Sociedade

Maioria dos psicólogos trabalhou mais durante a pandemia

24 fevereiro 2022 0:14

Foto: GETTY IMAGES

Mais trabalho e menos desemprego, mas menos bem-estar e sinais de burnout. São estas as principais conclusões de um estudo realizado pela Ordem dos Psicólogos sobre as “condições socioprofissionais dos psicólogos face à pandemia”

24 fevereiro 2022 0:14

Entre algumas consultas presenciais e muitas à distância, a maior parte dos psicólogos trabalhou mais durante a pandemia. Segundo um estudo realizado pela Ordem dos Psicólogos Portugueses, a que o Expresso teve acesso, cerca de 57% dos profissionais desta área viram o volume de trabalho aumentar.

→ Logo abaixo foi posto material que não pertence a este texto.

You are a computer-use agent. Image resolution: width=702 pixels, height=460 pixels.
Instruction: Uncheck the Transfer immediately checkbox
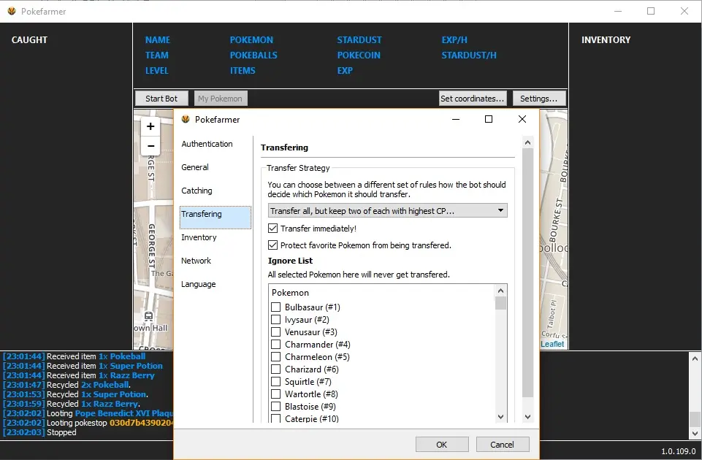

De acordo com o estudo sobre as “condições socioprofissionais dos psicólogos face à pandemia”, em cerca de 24% dos casos o volume de trabalho “aumentou bastante” e em 33% “aumentou um pouco”. Um quarto dos inquiridos trabalhou o mesmo durante a pandemia, cerca de 11% trabalharam menos e 7% viram o seu volume de trabalho “reduzir bastante”.

O aumento do volume de trabalho parece refletir-se, desde logo, no número de psicólogos desempregados ou à procura de emprego na área. Se antes da pandemia 4,1% encontravam-se nessa situação, em 2021, ano a que reportam os dados, apenas 1,5% não tinham emprego. No entanto, desde o início da pandemia, 1,5% suspenderam a atividade por conta própria e 0,4% entraram em “layoff”. A maior percentagem de psicólogos continuou a trabalhar por conta de outrem com contrato permanente, sem variações significativas nos dois períodos de tempo comparados.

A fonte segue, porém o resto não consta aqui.